It is a truth universally acknowledged, that a figure skater in possession of an Olympics program, must be in want of a “Carmen.” Mirroring its ubiquity in opera houses season after season, it’s hard to think of a Winter Olympics in the last 50 years that hasn’t included at least one singles competitor or pair skating to a medley from Bizet’s most steadfast opera. Some games were particular boons: The 1988 Olympics in Calgary saw no fewer than four soloists and two pairs skating to a program in which “Carmen” made at least a cameo. Olympics correspondent Jack Whitaker called it a “heck of a year for Bizet.” Salt Lake City’s 2002 games stipulated that one of the ice dancing programs was to use Latin rhythms, resulting in a three-“Carmen” pileup on the ice.
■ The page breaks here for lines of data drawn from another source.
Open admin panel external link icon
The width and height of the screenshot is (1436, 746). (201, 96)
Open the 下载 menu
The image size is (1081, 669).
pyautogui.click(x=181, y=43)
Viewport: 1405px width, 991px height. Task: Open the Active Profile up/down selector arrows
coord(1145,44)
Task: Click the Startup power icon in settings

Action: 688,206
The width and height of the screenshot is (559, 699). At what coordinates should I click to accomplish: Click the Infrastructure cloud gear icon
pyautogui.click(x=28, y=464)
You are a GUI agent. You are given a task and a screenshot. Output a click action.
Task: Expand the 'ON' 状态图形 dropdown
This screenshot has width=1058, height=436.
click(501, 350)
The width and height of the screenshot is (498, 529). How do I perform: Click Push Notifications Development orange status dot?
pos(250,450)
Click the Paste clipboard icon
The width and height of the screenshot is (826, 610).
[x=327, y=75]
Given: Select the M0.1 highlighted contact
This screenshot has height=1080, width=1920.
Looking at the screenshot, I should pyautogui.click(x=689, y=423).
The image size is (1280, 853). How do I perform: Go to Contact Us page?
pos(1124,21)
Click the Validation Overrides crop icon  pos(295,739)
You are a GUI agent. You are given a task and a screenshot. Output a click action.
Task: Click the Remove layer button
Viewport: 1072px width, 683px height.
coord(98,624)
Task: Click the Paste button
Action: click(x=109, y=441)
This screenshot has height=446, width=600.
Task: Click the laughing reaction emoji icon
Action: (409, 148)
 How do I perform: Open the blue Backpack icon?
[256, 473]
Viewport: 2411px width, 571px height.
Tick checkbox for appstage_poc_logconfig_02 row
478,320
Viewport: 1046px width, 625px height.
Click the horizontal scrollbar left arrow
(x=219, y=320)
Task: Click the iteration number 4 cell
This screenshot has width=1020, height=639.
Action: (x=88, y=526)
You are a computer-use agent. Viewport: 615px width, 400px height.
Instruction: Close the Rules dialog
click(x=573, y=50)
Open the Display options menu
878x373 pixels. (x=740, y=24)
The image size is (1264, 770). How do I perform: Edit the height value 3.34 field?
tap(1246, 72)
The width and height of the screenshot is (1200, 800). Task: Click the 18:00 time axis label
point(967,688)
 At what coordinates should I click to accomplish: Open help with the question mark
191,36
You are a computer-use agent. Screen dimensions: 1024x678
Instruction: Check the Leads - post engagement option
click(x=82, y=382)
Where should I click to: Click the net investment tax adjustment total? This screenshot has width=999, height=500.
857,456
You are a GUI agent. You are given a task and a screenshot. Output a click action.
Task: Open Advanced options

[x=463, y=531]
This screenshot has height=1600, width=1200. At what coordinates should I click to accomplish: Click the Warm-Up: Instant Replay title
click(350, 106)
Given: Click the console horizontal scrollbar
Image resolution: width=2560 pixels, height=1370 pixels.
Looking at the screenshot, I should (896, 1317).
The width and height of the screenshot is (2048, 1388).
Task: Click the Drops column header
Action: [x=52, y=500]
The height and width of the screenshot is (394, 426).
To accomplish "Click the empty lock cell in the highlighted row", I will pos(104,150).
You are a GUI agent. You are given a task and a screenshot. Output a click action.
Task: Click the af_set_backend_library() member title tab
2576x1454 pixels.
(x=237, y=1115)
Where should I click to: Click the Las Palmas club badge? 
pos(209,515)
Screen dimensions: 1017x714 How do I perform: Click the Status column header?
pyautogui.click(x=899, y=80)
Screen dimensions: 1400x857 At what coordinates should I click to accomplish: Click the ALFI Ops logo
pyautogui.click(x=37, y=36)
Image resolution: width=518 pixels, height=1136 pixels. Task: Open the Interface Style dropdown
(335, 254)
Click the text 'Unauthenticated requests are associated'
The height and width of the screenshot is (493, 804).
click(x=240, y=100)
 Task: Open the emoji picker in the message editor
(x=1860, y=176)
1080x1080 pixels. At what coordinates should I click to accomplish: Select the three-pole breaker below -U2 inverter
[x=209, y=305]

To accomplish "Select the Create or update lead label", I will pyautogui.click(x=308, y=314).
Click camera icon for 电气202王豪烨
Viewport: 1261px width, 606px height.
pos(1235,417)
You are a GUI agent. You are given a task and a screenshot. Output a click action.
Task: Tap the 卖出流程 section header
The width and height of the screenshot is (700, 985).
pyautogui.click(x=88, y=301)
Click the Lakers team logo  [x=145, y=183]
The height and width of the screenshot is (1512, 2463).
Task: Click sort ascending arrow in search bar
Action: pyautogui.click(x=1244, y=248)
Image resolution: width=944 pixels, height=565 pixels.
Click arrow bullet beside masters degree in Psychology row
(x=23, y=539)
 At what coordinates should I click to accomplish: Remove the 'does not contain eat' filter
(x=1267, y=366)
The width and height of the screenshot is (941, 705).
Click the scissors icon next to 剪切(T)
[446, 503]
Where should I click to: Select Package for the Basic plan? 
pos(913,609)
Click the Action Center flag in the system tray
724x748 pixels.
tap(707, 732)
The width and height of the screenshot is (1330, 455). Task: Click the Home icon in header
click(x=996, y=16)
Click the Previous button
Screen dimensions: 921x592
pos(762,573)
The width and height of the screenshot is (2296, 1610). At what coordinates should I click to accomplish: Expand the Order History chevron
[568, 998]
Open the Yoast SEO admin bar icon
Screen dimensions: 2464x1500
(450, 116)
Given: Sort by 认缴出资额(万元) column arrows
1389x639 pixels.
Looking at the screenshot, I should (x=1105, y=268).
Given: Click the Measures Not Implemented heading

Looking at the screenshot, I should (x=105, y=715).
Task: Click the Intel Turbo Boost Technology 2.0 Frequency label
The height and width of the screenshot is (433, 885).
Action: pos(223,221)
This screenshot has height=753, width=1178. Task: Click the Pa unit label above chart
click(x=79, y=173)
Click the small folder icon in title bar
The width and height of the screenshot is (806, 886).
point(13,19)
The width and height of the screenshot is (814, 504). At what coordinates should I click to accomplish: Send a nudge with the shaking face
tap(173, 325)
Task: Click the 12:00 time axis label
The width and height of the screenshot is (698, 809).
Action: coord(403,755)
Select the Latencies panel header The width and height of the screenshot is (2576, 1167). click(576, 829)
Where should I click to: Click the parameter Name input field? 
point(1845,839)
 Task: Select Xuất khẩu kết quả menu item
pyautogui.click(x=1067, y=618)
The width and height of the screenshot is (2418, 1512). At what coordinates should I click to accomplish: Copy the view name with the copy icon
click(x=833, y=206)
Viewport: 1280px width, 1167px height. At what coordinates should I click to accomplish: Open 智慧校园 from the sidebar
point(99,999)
Why? For one thing, figure skating—much like opera—has been overly-beholden to tradition. Until the 2014 Olympics in Sochi, skaters competing in every category except ice dancing had to hew to music without lyrics. Risk-averse skaters looking to come out on top in terms of both technical skill and artistic expression also tend to go for familiar music. Even without words, Bizet’s score for “Carmen” is a sonic double for its main characters. Susan McClary writes in Feminine Endings that the character Carmen’s melodic lines “tease and taunt, forcing the attention to dwell on the moment.” In her first aria, known familiarly as the “Habanera,” McClary notes that Carmen’s “descent by half-steps through the tetrachord D-to-A is arranged so that we grasp immediately the outline she implies (and thus are compelled to desire the suggested outcome); but the way she moves through that descent alternately coaxes and frustrates.”
In Culture on Ice: Figure Skating & Cultural Meaning, author Ellyn Kestnbaum notes a similarity between Carmen’s role and the sport’s longstanding association with femininity and, by extension, the male gaze. Character-driven programs became popular among male singles skaters beginning in the 1990s as a means for men to avoid “the effeminizing effects of positioning themselves as objects of the spectatorial gaze.” Which explains the influx of Escamillos on ice beginning in Lillehammer, Norway in 1994. “This is one of opera’s inspired and unconscious transferences,” Catherine Clément writes of this sonic connotation in Bizet’s work. “Music devoted to a woman convokes virile heroes.”